Doch nicht nur Facebook entwickelte sich vom Zeitvertreib zum sinnvollen Netzwerk. Auch auf Twitter informieren selbst  Behörden über neue Spendeneinnahmen, über neue Höchst- oder Tiefstände und über Schulschließungen.

Neben der nachlassenden Kritik an sozialen Netzwerken, findet eine veränderte Wahrnehmung im Bezug auf Jugendliche statt. Die Personen, die sonst in RTL2-Reportagen dabei beobachtet werden, wie sie Sangria aus Eimern trinken, sind nun die jungen Helden, die alten Menschen ihr vielleicht letztes Hab & Gut retten. Die Jugend ist also doch noch, was sie mal war!

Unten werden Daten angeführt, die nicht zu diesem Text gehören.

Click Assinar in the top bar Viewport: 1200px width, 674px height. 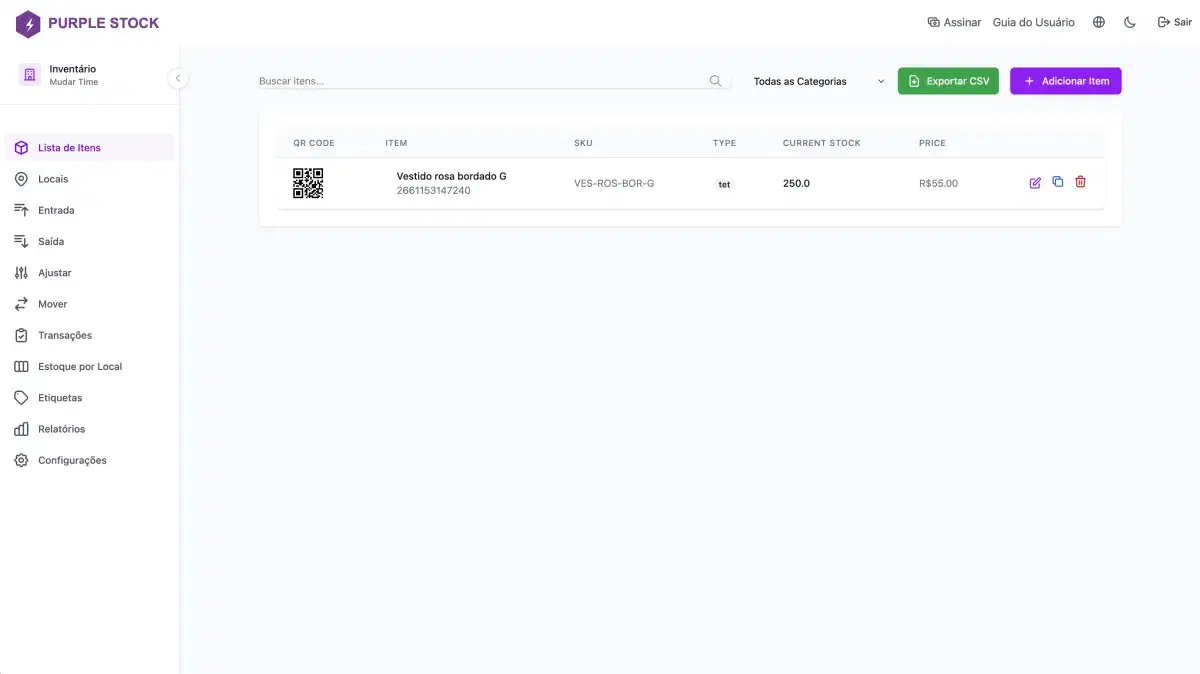tap(954, 21)
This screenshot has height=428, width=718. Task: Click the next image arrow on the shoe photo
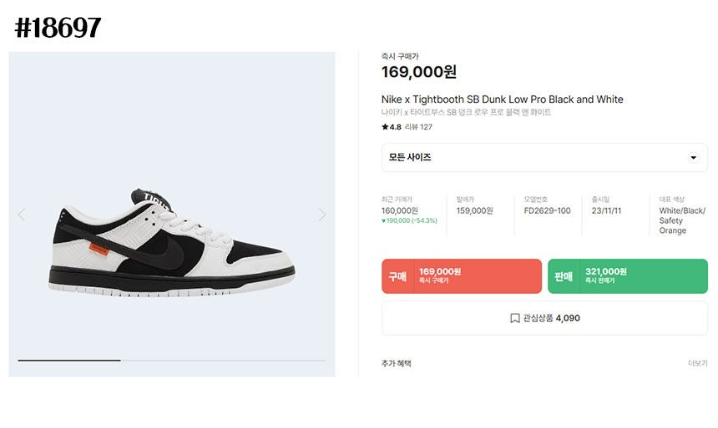322,214
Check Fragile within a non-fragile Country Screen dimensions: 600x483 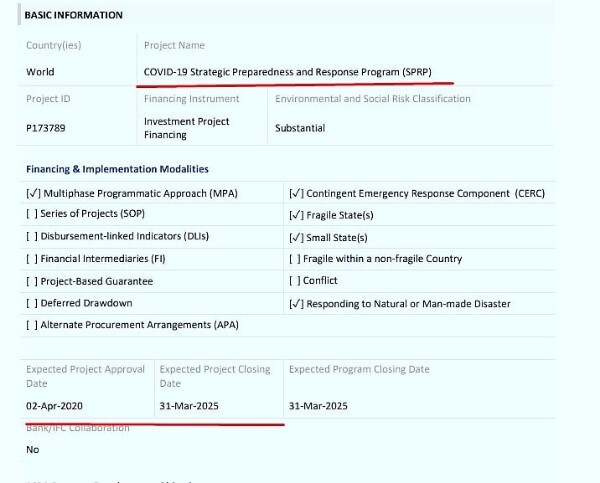(294, 259)
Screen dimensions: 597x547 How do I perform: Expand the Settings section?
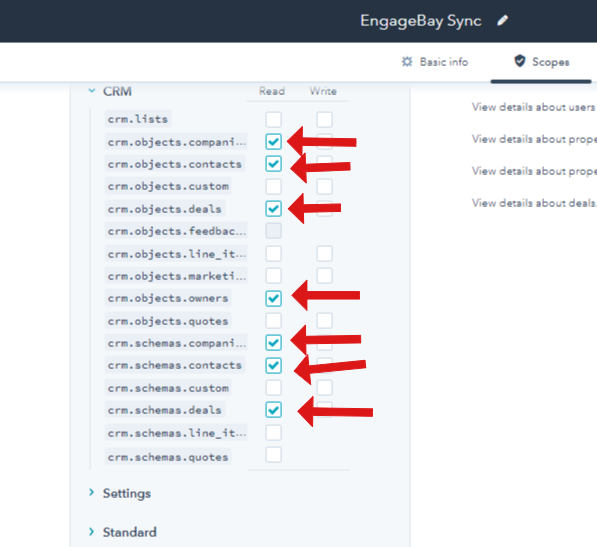[91, 493]
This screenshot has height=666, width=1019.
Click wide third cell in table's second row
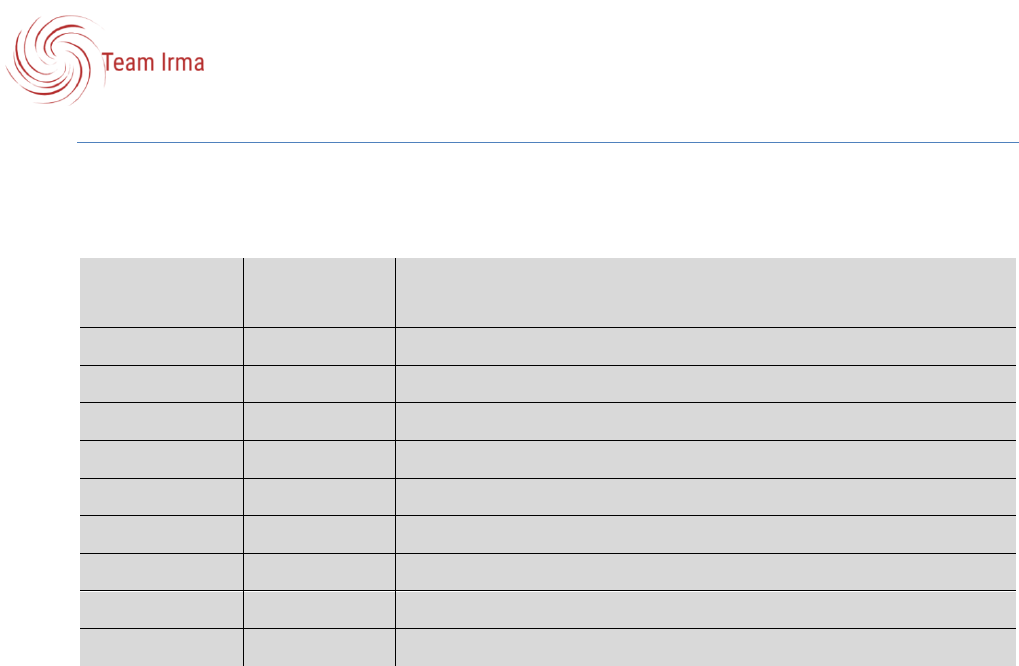tap(705, 346)

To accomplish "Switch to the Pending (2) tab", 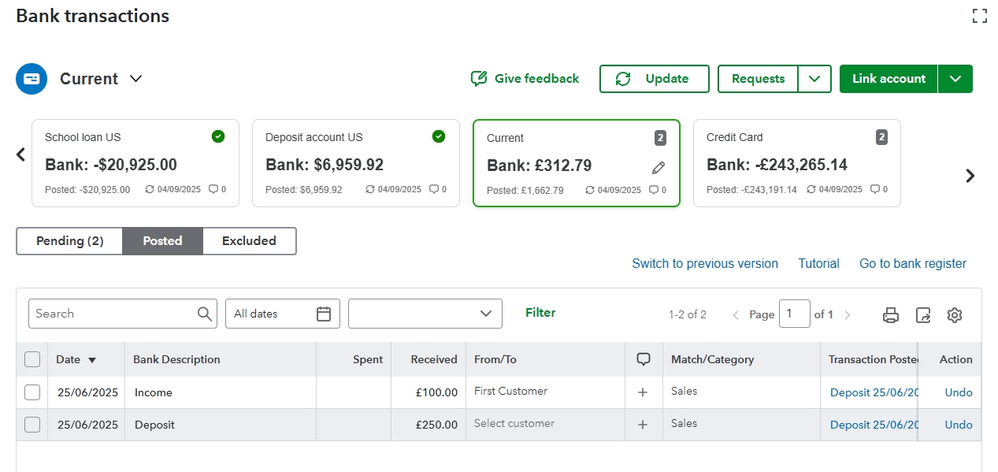I will click(x=70, y=241).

„Gebt Gatekeeping keine Chance!“

Eine ebenfalls heikle Rolle spielen die sozialen Netzwerke aktuell in der Türkei. Dort sehen insbesondere die Jugendlichen die sozialen Netzwerke als fast einzigartiges Sprachrohr nach draußen. Die in der Türkei ansässigen Medien berichten einseitig. Sie sind Künstler der Informationsfilterung und des Gatekeepings. Kein Wunder also, dass sich das Volk auf seine Art wehrt. Ihr Versuch: Das Erstellen einer zweiten Öffentlichkeit im Internet, um von dort aus unverhohlen und möglichst anonym Kritik an den Medien, aber vor allen Dingen an der Regierung zu äußern. Um eine Berichterstattung gewährleisten zu können, sammelten drei Protestierende über eine Crwodfunding-Plattform Spenden, um eine ganzseitige Anzeige in der New York Ttimes finanzieren zu können – mit Erfolg. Wie die Wochenzeitung „Zeit“ berichtet zogen die türkischen Medien nach und gaben den Protesten in ihrer Berichterstattung mehr Platz.

Kritik am Social Network

Doch auch hier folgt Kritik auf das große politische Engagement. Die Social-Movement-Forscherin Zeynep Tüfekci beschreibt das Phänomen als „Non-Activist-Participation“. Übersetzt bedeutet dieser Ausdruck, dass die sozialen Netzwerke in ihrer aktuellen Bedeutung selbst ansonsten unpolitische Jugendliche aus de Haus holen. Für mich persönlich keine Basis, um konkrete Kritik zu üben. Die Jugendlichen interessieren sich für ihr Land und wollen Einfluss nehmen – besser geht es doch nicht oder?

Selbstverständlich gefällt das alles einem am wenigsten: Ministerpräsident Recep Tayyip Erdoğan. Er titulierte  Twitter als „Ärger“. Das hielt jedoch Tausende nicht davon ab, unter dem Hashtag #yedirmeyeceğiz (Kaufen es nicht ab/Schlucken das nicht) ihren Groll in Tweets zu fassen.

Twitter fester Bestandteil der türkischen Debattenkultur?

Hastags wie #GeziParki, #DirekGeziParki und #OccupyGezi sind wohl aktuelle die mit meistgesuchten Keywords bei Twitter. Allein #OccupyGezi wurde knapp eine Million Mal auf Twitter verwendet. Im Gegensatz zum arabischen Frühling vor zwei Jahren stammen dabei 90 Prozent der geografisch georteten Tweets jedoch aus der Türkei.

Wer denkt, dass die Türkei in der Benutzung von Social Networks Deutschland hinterher hinkt, der irrt. Fast die Hälfte der türkische Bevölkerung war im vergangenen Jahr online, mehr als 7,2 Millionen nutzen Twitter und mit über 30 Millionen Facebook-Nutzern gehört die Türkei zu den zehn am stärksten dort vertretenen Ländern weltweit – gleichauf mit Großbritannien.

Fazit: Auch wenn soziale Netzwerke eine Plattform für provokative Kommentare bieten, sind sie vor allen Dingen eine große Chance. Zum einen eine Chance um eine ungeahnt große Reichweite zu generieren und somit einzigartig viele Helfer und Freiwillige mobilisieren zu können. Zum anderen eine Chance für ein Land, was viele Jahrhunderte unter Diktatoren gelitten hat, sich nun autark und meinungsstark zu präsentieren.